::: Records shown :::

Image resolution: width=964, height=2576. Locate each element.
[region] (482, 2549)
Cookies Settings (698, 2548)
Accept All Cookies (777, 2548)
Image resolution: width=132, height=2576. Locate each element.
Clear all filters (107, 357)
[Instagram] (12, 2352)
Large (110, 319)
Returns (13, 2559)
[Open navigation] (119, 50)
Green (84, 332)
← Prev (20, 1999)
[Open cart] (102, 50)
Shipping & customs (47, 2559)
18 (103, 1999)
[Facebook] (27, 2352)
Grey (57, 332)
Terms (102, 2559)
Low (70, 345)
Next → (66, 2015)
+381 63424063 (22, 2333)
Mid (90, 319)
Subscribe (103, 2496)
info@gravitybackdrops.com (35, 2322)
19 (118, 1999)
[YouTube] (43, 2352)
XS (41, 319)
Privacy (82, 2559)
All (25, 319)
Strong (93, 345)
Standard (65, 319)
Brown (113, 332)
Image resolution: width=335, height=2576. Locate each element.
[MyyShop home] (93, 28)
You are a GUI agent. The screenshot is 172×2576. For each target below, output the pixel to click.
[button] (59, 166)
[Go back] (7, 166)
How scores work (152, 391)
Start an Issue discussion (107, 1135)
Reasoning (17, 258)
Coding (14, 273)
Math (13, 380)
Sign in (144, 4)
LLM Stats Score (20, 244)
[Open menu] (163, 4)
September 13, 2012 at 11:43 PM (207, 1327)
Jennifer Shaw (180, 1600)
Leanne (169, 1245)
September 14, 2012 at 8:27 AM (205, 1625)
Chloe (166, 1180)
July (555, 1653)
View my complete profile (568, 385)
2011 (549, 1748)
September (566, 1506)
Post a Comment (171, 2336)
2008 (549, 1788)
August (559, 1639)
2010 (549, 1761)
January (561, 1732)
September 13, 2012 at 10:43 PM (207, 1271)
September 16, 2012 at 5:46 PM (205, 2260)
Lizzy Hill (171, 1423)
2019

:::

What the exercise asks:
Taking the entries above, restate exactly those lines that fall between the line with "Mid (90, 319)" and the line with "[Go back] (7, 166)", keeping both of those lines too.

Response for this exercise:
Mid (90, 319)
Subscribe (103, 2496)
info@gravitybackdrops.com (35, 2322)
19 (118, 1999)
[YouTube] (43, 2352)
XS (41, 319)
Privacy (82, 2559)
All (25, 319)
Strong (93, 345)
Standard (65, 319)
Brown (113, 332)
Image resolution: width=335, height=2576. Locate each element.
[MyyShop home] (93, 28)
You are a GUI agent. The screenshot is 172×2576. For each target below, output the pixel to click.
[button] (59, 166)
[Go back] (7, 166)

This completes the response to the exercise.